Task details –
Copy out the records between the line containing "Image resolution: width=800" and the line containing "to 不含税价格 price", inclusive, and nothing else.

Data records –

_____

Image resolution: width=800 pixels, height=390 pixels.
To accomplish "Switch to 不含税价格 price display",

_____

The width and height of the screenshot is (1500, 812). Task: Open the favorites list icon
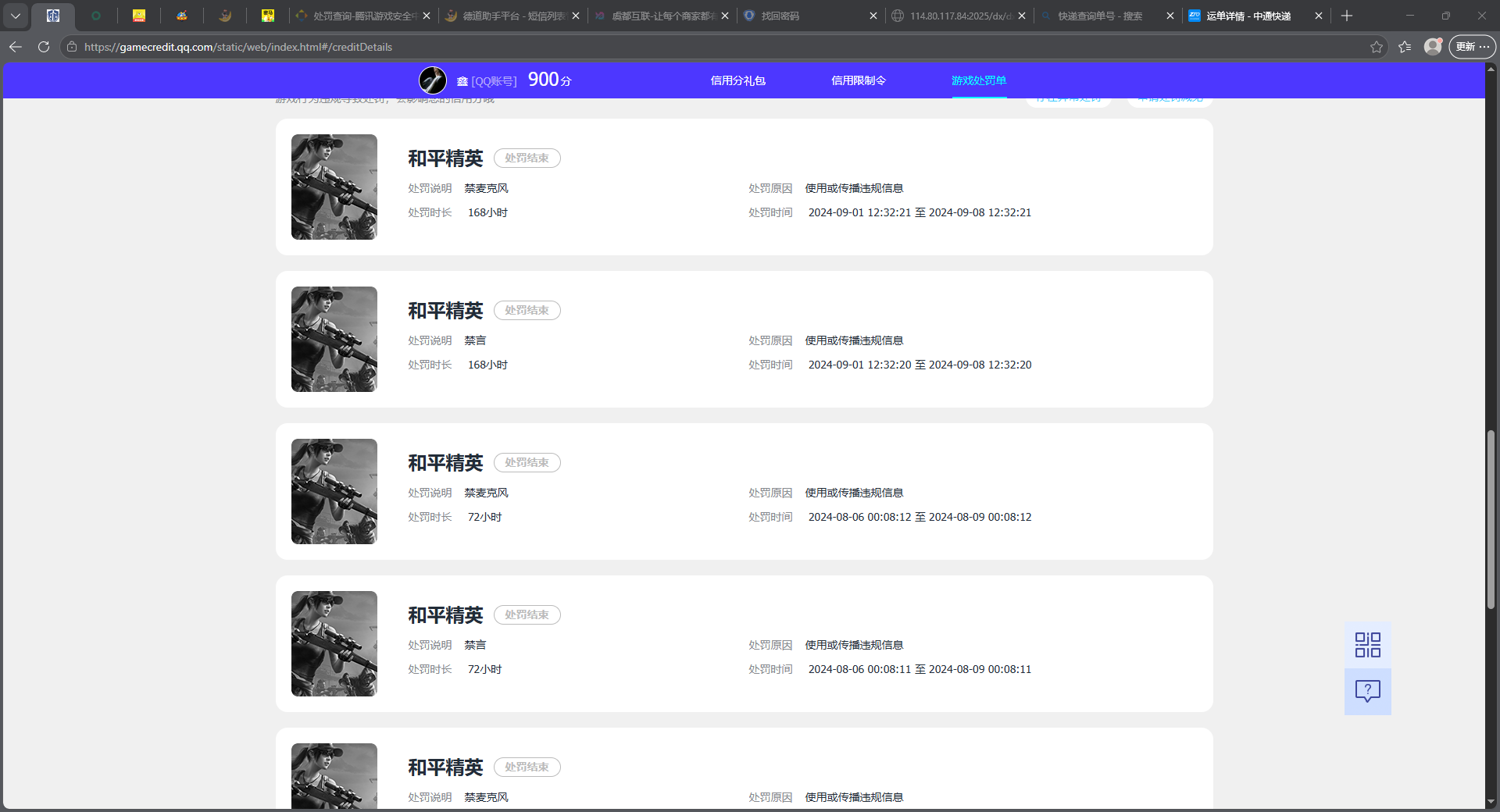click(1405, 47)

_____

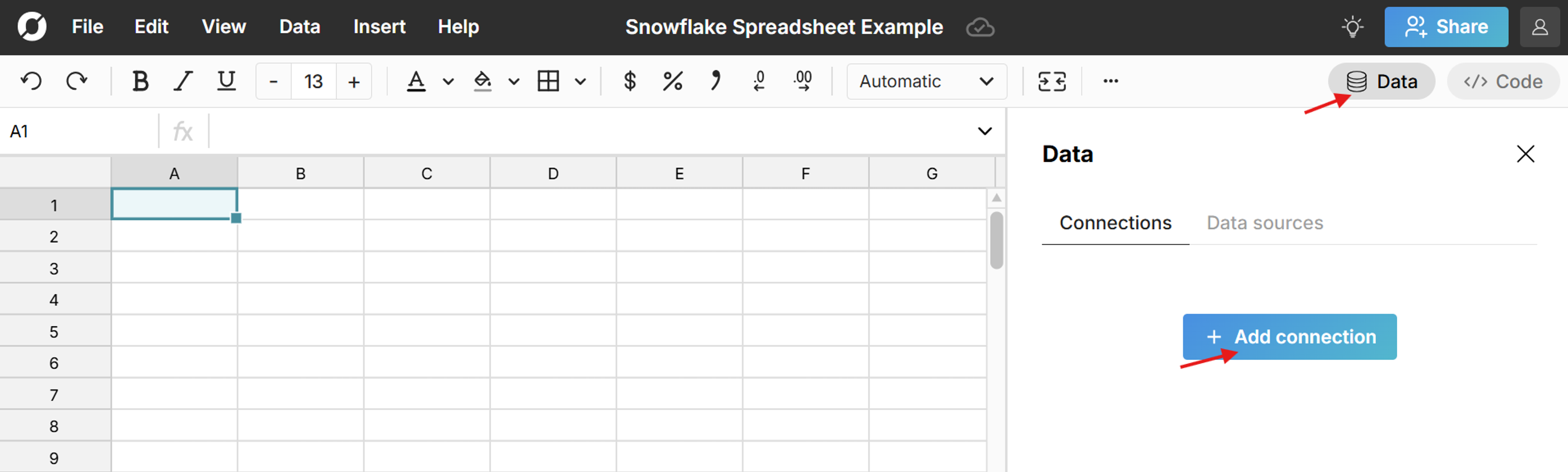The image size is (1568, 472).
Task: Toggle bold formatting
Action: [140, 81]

_____

Solution to the problem –
Image resolution: width=800 pixels, height=390 pixels.
To accomplish "Switch to 不含税价格 price display",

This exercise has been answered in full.